Tuesday, January 25, 2005

Attempts at a new Franco-Russian amity

Michel Barnier, French Foreign Minister, was in Moscow the other day, having talks with various people and opening a new building for a French high school. There was much talk of the ancient Franco-Russian amity, Diderot in Catherine the Great’s court (where the unfortunate man caught cold and died), Russophile French writers, Francophile Russian writers and so on.

Curiously, there was no mention of a particularly important episode in Franco-Russian relations, the first Great Patriotic War of which Russians still speak with justified pride. In the late autumn of 1812 Napoleon, after a series of swift victories (and a series of treaties and alliances beforehand) took Moscow as the Russian army retreated.

While the French army occupied the deserted city, a still unexplained fire started and the place burned down. Napoleon found that his army was over-extended and started a painful retreat back to western Europe. Harassed by the Russian peasants who formed themselves into guerrilla bands, pursued by the regrouped Russian army, the Grande Armée suffered grievous losses.

The Russian army, on the other hand, pursued the French across Europe. By spring 1814, with Tsar Alexander I at the head, it was entering Paris. No mean achievement that. (Of course, it must be noted that it then went back and spent thirty years fighting the Chechen leader Shamil in the mountains of the Caucasus. Plus ça change …)

Anyway, none of this was mentioned. Instead, M Barnier talked much of the future Franco-Russian amity. It is, apparently, part of the French world view that there should be many centres of power, not one. Fair enough, but somehow, when it comes to real negotiations, European foreign policy gets forgotten and it all becomes French foreign policy.

M Barnier is very anxious that certain East European states do not get too uppity with Russia any more than they do with France. He intends to go to Kiïv later this week to tell the newly sworn-in President Yuschenko this.
“We want to tell the Ukrainians what I already told Poland last week: you have to respoect Russia. We can’t have tensions between Ukraine and Russia, because we need Russia.”
Who we are, is not clear, but presumably the knowledge that Russia possesses a great deal of gas and oil, cannot be too far from M Barnier’s mind. It is good to know that countries fighting for freedom and democracy will always have a stauch ally in France.

Actually, President Yuschenko or President Kwasniewski do not need lessons from French politicians on Russia and how to deal with it. Yuschenko is going to Moscow immediately to discuss various problems.
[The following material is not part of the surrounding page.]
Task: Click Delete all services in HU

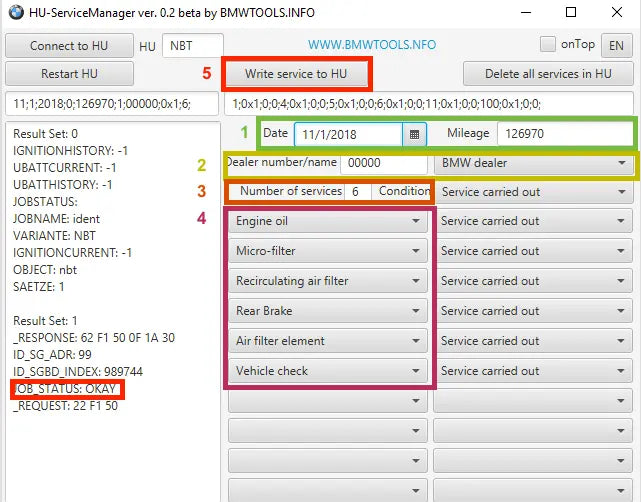Action: (x=550, y=74)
What M Barnier proposes to do, should either of those countries, or any other post-communist state does not respect Russia, is rather a mystery.
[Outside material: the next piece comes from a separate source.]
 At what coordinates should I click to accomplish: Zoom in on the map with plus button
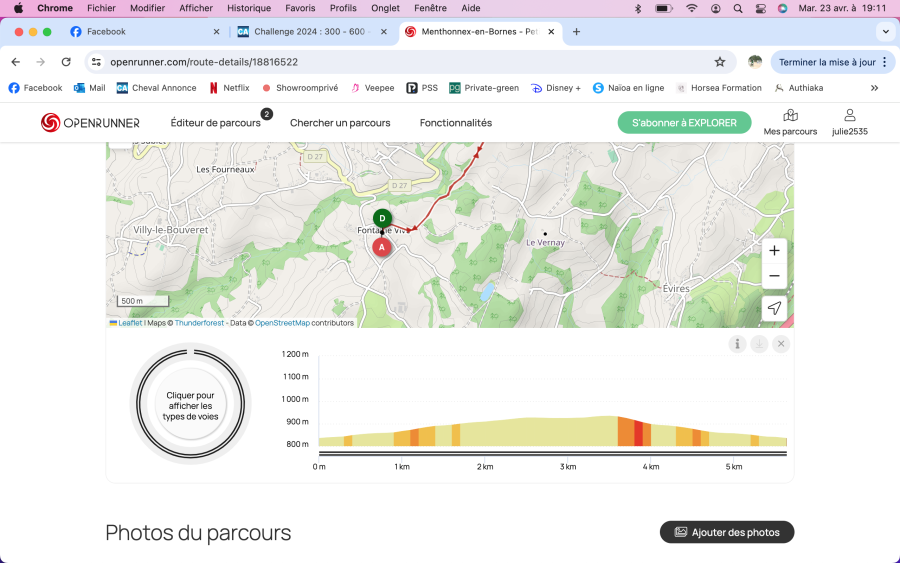click(774, 250)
Still, this is all of a piece with west European attitudes to that much-vaunted European concept of freedom. President Putin’s policy is ever more autocratic and his interference in Ukraine, as we have pointed out before, was the first, so far unsuccessful, step in a new power game that he intends to play in the former Soviet Union. It would, perhaps, be more sensible and more ethical, to wait a little before rushing in there and trying to force various countries to submit to this.

Another problem is that as between the two, Putin, seems to be leaning towards Germany. There are stronger economic ties there; Germany buys far more of the gas and oil; and Putin speaks German, having learnt it as a serving KGB officer and is a personal friend of Chancellor Schröder’s.

The French government is trying hard to create various structures and links but as one expert at the French Institute for International Relations said, “they don’t have that much to talk about”.

On the other hand, Ivan Safranchuk at the Moscow-based Centre for Defence Information (guess who they are reporting to), thinks that
“Germans are regarded as hard-working and efficient. But the French have strategic vision in the same way that Russians do.”
Largely, it is a vision that involves close relations with some very nasty dictators and selling arms to them. These dictators usually happen to be anti-western, which may suit the Russians. Does it really suit the French?